# Records shown
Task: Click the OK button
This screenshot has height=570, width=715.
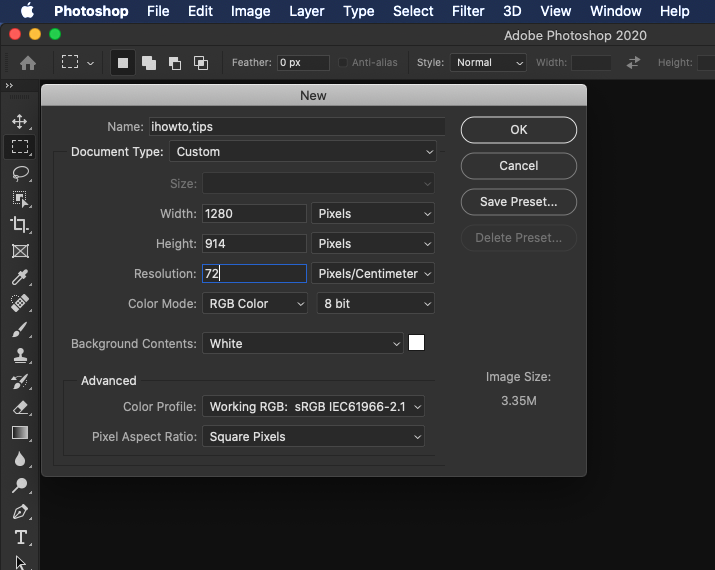Action: pos(518,130)
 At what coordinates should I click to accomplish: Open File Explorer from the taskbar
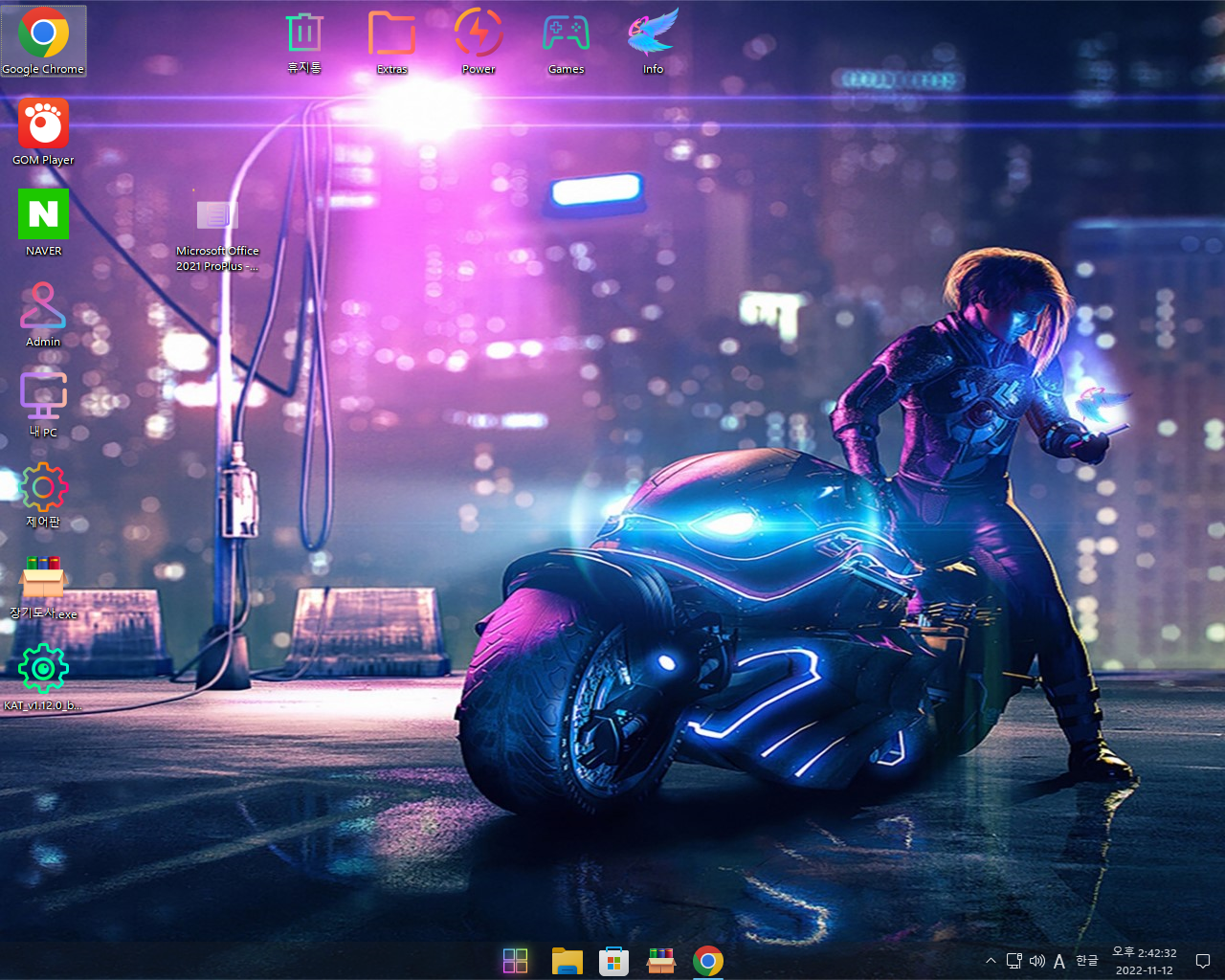coord(567,961)
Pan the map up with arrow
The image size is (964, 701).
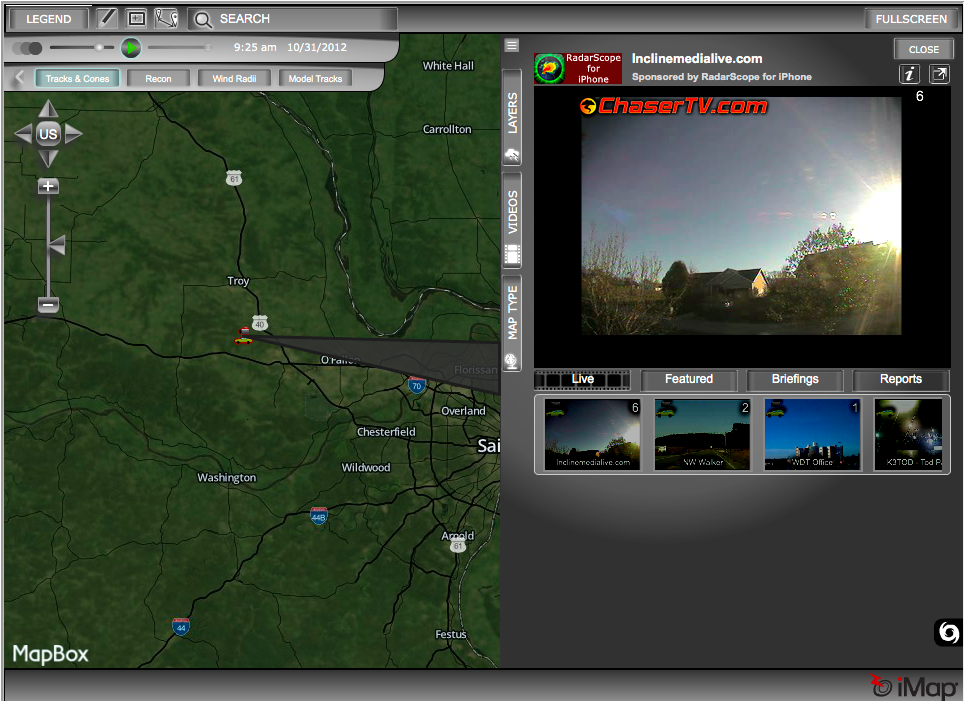(x=48, y=109)

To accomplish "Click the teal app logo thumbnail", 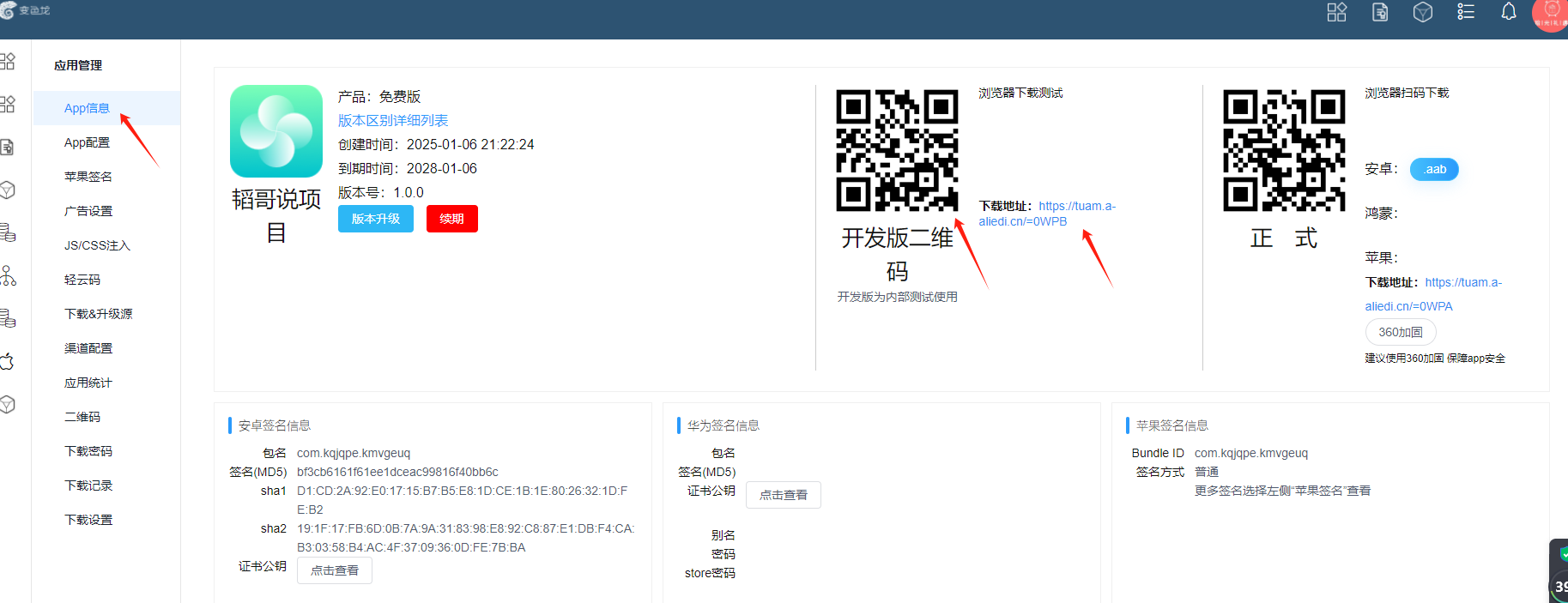I will coord(275,131).

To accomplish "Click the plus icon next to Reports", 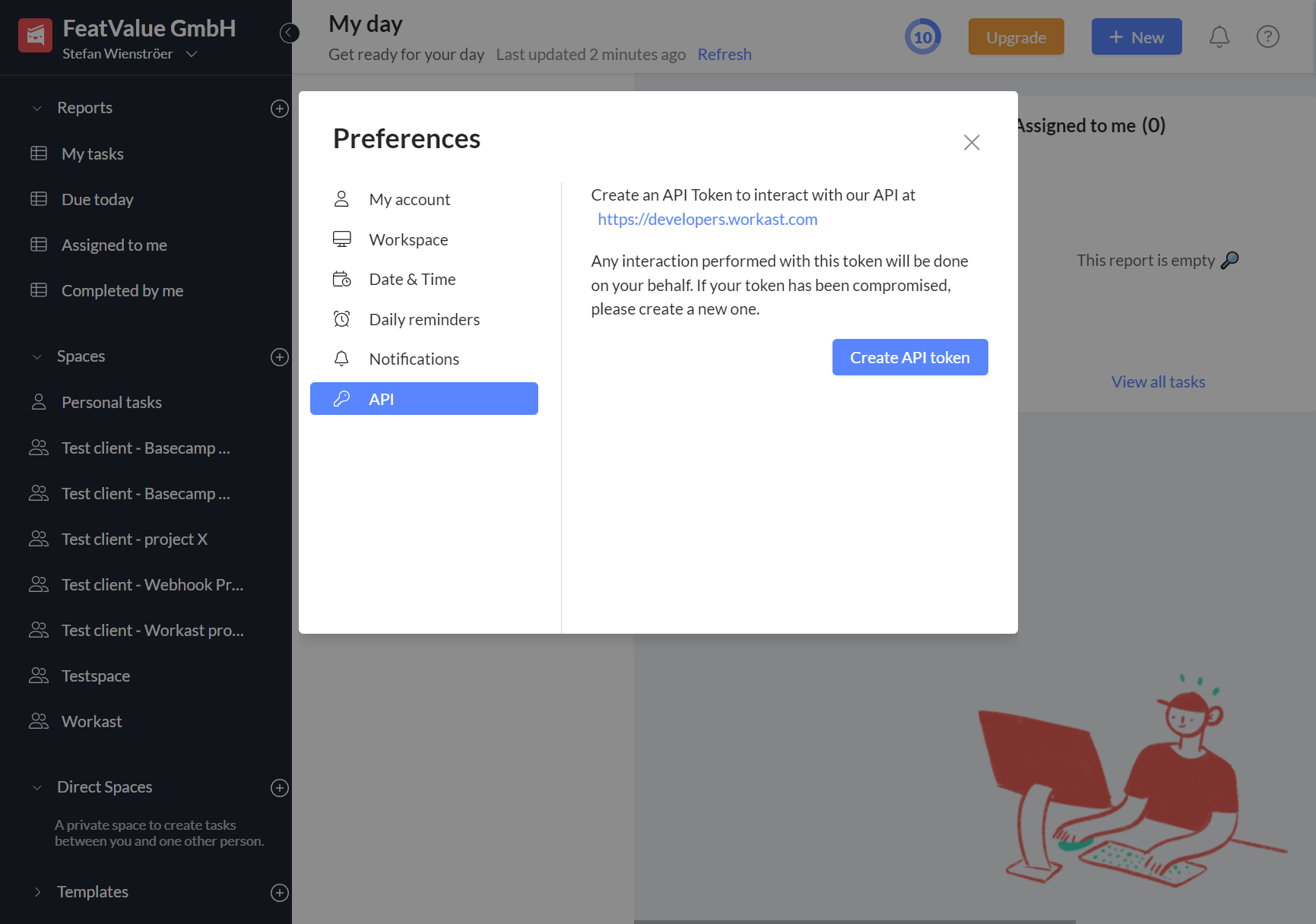I will [279, 109].
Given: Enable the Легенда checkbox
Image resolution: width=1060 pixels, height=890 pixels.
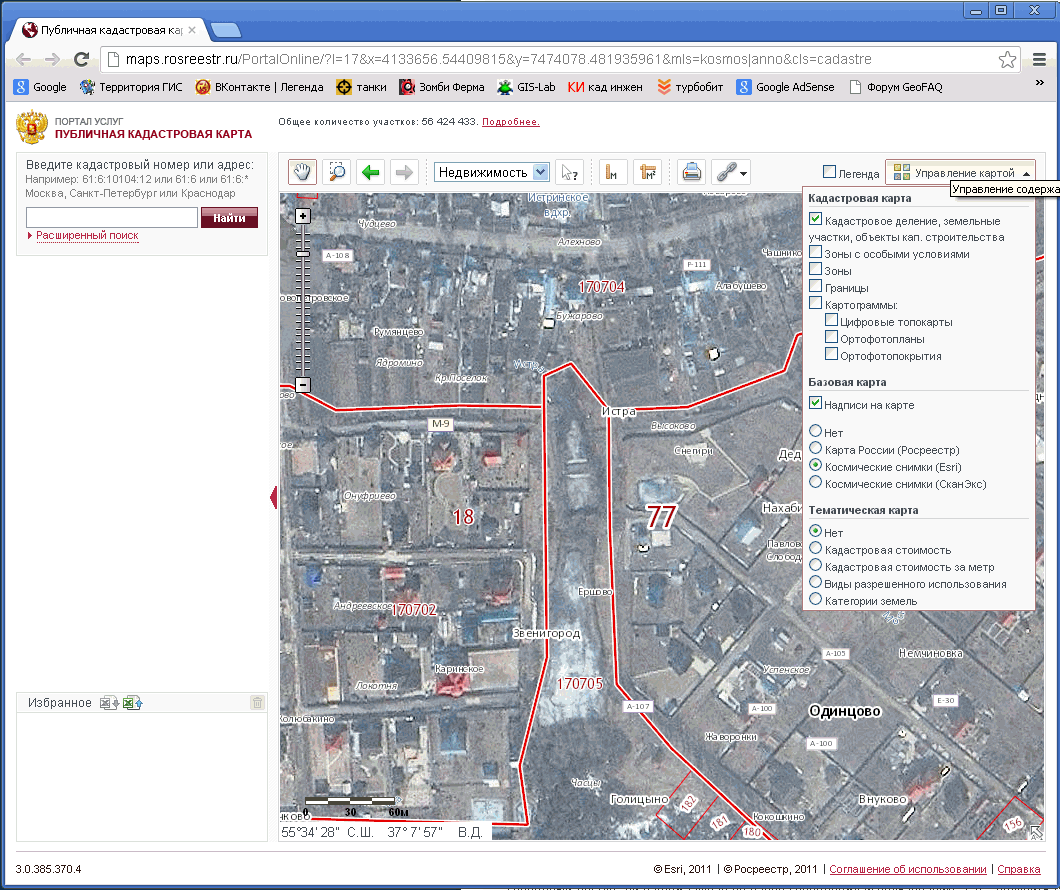Looking at the screenshot, I should (829, 172).
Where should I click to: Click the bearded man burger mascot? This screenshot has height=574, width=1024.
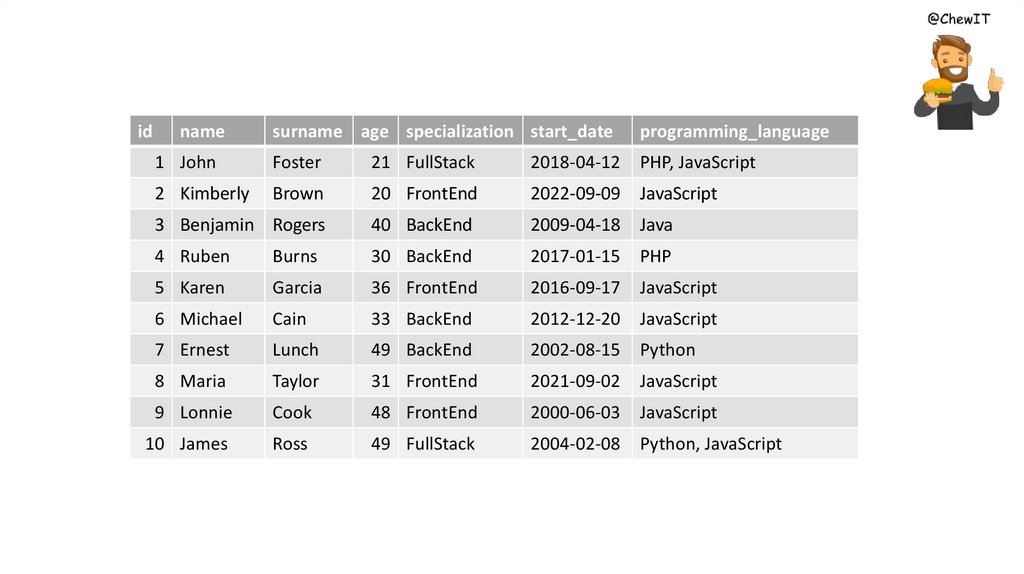click(955, 82)
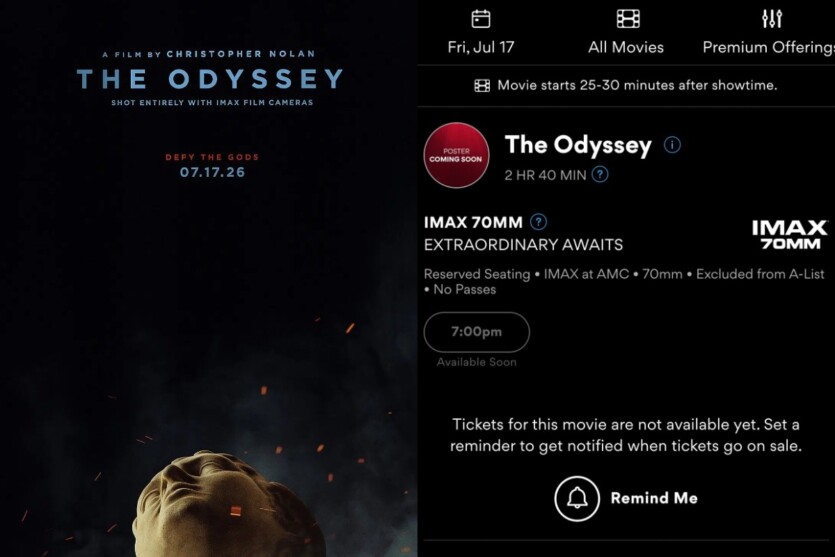Select the Fri, Jul 17 date
This screenshot has width=835, height=557.
[x=481, y=47]
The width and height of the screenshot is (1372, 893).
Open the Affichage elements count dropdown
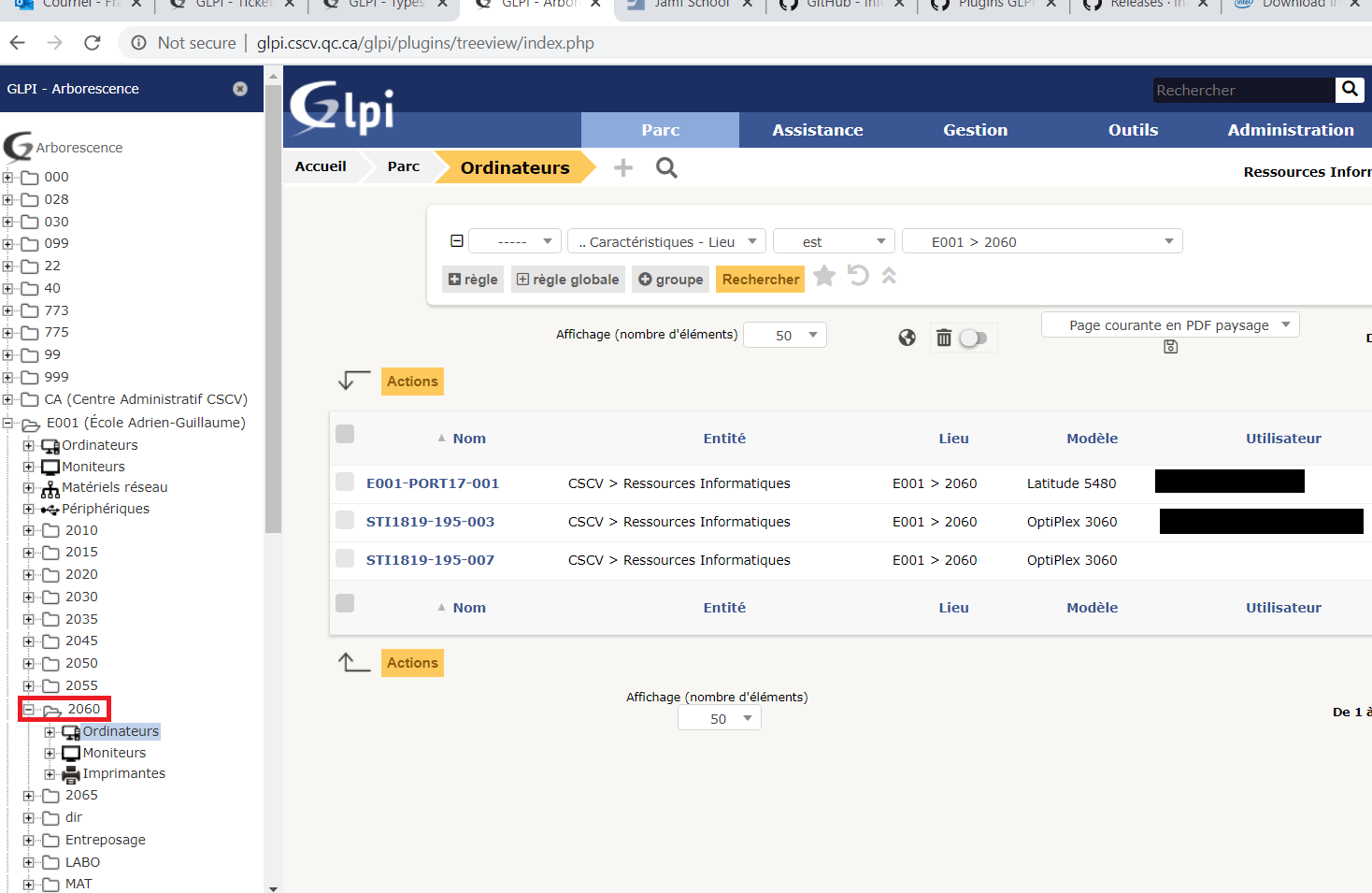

# Problem statement
Repeat exactly the line containing "Where should I" and every line after it through the end of the records, and nothing else. Leave the pictures out.

# Written solution
Where should I click to: Click the bearded man burger mascot? This screenshot has height=574, width=1024.
click(955, 82)
Select the Fri, Jul 17 date
This screenshot has width=835, height=557.
[x=481, y=47]
The width and height of the screenshot is (1372, 893).
Open the Affichage elements count dropdown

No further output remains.